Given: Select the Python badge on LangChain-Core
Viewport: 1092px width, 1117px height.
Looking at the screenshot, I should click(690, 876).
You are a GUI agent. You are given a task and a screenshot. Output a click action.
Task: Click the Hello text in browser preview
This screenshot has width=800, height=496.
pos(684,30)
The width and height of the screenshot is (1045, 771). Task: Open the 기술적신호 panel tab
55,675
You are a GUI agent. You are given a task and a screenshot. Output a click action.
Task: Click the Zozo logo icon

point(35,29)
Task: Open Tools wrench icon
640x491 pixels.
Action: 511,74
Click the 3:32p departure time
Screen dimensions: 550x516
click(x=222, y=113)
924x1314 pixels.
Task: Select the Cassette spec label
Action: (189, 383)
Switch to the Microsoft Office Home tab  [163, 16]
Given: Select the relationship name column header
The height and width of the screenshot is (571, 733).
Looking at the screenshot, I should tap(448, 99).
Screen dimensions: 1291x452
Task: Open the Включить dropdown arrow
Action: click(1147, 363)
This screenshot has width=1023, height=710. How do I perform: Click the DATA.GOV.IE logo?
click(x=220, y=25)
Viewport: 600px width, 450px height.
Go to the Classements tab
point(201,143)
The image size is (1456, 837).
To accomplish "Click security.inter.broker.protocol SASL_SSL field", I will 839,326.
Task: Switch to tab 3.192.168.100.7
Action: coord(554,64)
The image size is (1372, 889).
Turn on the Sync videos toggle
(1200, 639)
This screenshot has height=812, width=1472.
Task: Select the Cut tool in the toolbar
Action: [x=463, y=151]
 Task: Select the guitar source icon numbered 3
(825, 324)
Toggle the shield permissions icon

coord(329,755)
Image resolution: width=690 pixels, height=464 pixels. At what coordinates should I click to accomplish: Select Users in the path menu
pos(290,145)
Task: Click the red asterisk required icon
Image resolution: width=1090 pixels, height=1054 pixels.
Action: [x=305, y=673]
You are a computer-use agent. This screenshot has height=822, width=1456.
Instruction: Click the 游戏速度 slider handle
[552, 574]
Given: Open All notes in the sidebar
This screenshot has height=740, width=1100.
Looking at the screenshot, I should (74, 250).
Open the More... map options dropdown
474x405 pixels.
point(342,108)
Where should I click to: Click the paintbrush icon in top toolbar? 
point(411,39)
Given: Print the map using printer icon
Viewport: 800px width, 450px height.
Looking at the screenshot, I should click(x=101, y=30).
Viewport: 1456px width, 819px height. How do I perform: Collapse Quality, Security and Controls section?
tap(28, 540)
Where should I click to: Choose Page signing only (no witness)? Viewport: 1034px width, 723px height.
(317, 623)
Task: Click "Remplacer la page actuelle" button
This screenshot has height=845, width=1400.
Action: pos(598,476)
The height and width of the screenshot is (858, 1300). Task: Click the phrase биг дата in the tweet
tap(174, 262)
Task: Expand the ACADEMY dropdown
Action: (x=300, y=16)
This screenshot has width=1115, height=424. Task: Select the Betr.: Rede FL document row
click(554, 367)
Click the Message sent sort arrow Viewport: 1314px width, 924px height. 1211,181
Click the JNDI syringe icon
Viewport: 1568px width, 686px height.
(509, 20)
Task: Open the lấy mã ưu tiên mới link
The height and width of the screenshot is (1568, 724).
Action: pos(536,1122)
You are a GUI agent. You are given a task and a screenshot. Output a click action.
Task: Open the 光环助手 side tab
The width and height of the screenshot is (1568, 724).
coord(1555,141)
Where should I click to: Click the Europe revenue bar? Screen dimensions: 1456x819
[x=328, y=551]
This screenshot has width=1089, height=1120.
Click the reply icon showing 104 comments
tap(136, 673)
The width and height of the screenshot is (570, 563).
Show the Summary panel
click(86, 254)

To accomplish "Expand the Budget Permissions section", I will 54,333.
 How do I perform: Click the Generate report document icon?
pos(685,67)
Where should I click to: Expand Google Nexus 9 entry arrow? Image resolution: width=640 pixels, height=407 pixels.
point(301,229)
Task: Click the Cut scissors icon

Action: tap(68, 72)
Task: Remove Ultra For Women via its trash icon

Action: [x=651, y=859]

□ □ □ □ □

## WORK REQUIRED
Convert every line of the records above into a Markdown table with the columns Row and Line. Give each row a number and skip blank lines.

## THE COMPLETED TASK
| Row | Line |
|---|---|
| 1 | Given: Select the Python badge on LangChain-Core |
| 2 | Viewport: 1092px width, 1117px height. |
| 3 | Looking at the screenshot, I should click(690, 876). |
| 4 | You are a GUI agent. You are given a task and a screenshot. Output a click action. |
| 5 | Task: Click the Hello text in browser preview |
| 6 | This screenshot has width=800, height=496. |
| 7 | pos(684,30) |
| 8 | The width and height of the screenshot is (1045, 771). Task: Open the 기술적신호 panel tab |
| 9 | 55,675 |
| 10 | You are a GUI agent. You are given a task and a screenshot. Output a click action. |
| 11 | Task: Click the Zozo logo icon |
| 12 | point(35,29) |
| 13 | Task: Open Tools wrench icon |
| 14 | 640x491 pixels. |
| 15 | Action: 511,74 |
| 16 | Click the 3:32p departure time |
| 17 | Screen dimensions: 550x516 |
| 18 | click(x=222, y=113) |
| 19 | 924x1314 pixels. |
| 20 | Task: Select the Cassette spec label |
| 21 | Action: (189, 383) |
| 22 | Switch to the Microsoft Office Home tab  [163, 16] |
| 23 | Given: Select the relationship name column header |
| 24 | The height and width of the screenshot is (571, 733). |
| 25 | Looking at the screenshot, I should tap(448, 99). |
| 26 | Screen dimensions: 1291x452 |
| 27 | Task: Open the Включить dropdown arrow |
| 28 | Action: click(1147, 363) |
| 29 | This screenshot has width=1023, height=710. How do I perform: Click the DATA.GOV.IE logo? |
| 30 | click(x=220, y=25) |
| 31 | Viewport: 600px width, 450px height. |
| 32 | Go to the Classements tab |
| 33 | point(201,143) |
| 34 | The image size is (1456, 837). |
| 35 | To accomplish "Click security.inter.broker.protocol SASL_SSL field", I will 839,326. |
| 36 | Task: Switch to tab 3.192.168.100.7 |
| 37 | Action: coord(554,64) |
| 38 | The image size is (1372, 889). |
| 39 | Turn on the Sync videos toggle |
| 40 | (1200, 639) |
| 41 | This screenshot has height=812, width=1472. |
| 42 | Task: Select the Cut tool in the toolbar |
| 43 | Action: [x=463, y=151] |
| 44 |  Task: Select the guitar source icon numbered 3 |
| 45 | (825, 324) |
| 46 | Toggle the shield permissions icon |
| 47 | coord(329,755) |
| 48 | Image resolution: width=690 pixels, height=464 pixels. At what coordinates should I click to accomplish: Select Users in the path menu |
| 49 | pos(290,145) |
| 50 | Task: Click the red asterisk required icon |
| 51 | Image resolution: width=1090 pixels, height=1054 pixels. |
| 52 | Action: [x=305, y=673] |
| 53 | You are a computer-use agent. This screenshot has height=822, width=1456. |
| 54 | Instruction: Click the 游戏速度 slider handle |
| 55 | [552, 574] |
| 56 | Given: Open All notes in the sidebar |
| 57 | This screenshot has height=740, width=1100. |
| 58 | Looking at the screenshot, I should (74, 250). |
| 59 | Open the More... map options dropdown |
| 60 | 474x405 pixels. |
| 61 | point(342,108) |
| 62 | Where should I click to: Click the paintbrush icon in top toolbar?  |
| 63 | point(411,39) |
| 64 | Given: Print the map using printer icon |
| 65 | Viewport: 800px width, 450px height. |
| 66 | Looking at the screenshot, I should click(x=101, y=30). |
| 67 | Viewport: 1456px width, 819px height. How do I perform: Collapse Quality, Security and Controls section? |
| 68 | tap(28, 540) |
| 69 | Where should I click to: Choose Page signing only (no witness)? Viewport: 1034px width, 723px height. |
| 70 | (317, 623) |
| 71 | Task: Click "Remplacer la page actuelle" button |
| 72 | This screenshot has height=845, width=1400. |
| 73 | Action: pos(598,476) |
| 74 | The height and width of the screenshot is (858, 1300). Task: Click the phrase биг дата in the tweet |
| 75 | tap(174, 262) |
| 76 | Task: Expand the ACADEMY dropdown |
| 77 | Action: (x=300, y=16) |
| 78 | This screenshot has width=1115, height=424. Task: Select the Betr.: Rede FL document row |
| 79 | click(554, 367) |
| 80 | Click the Message sent sort arrow Viewport: 1314px width, 924px height. 1211,181 |
| 81 | Click the JNDI syringe icon |
| 82 | Viewport: 1568px width, 686px height. |
| 83 | (509, 20) |
| 84 | Task: Open the lấy mã ưu tiên mới link |
| 85 | The height and width of the screenshot is (1568, 724). |
| 86 | Action: pos(536,1122) |
| 87 | You are a GUI agent. You are given a task and a screenshot. Output a click action. |
| 88 | Task: Open the 光环助手 side tab |
| 89 | The width and height of the screenshot is (1568, 724). |
| 90 | coord(1555,141) |
| 91 | Where should I click to: Click the Europe revenue bar? Screen dimensions: 1456x819 |
| 92 | [x=328, y=551] |
| 93 | This screenshot has width=1089, height=1120. |
| 94 | Click the reply icon showing 104 comments |
| 95 | tap(136, 673) |
| 96 | The width and height of the screenshot is (570, 563). |
| 97 | Show the Summary panel |
| 98 | click(86, 254) |
| 99 | To accomplish "Expand the Budget Permissions section", I will 54,333. |
| 100 |  How do I perform: Click the Generate report document icon? |
| 101 | pos(685,67) |
| 102 | Where should I click to: Expand Google Nexus 9 entry arrow? Image resolution: width=640 pixels, height=407 pixels. |
| 103 | point(301,229) |
| 104 | Task: Click the Cut scissors icon |
| 105 | Action: tap(68, 72) |
| 106 | Task: Remove Ultra For Women via its trash icon |
| 107 | Action: [x=651, y=859] |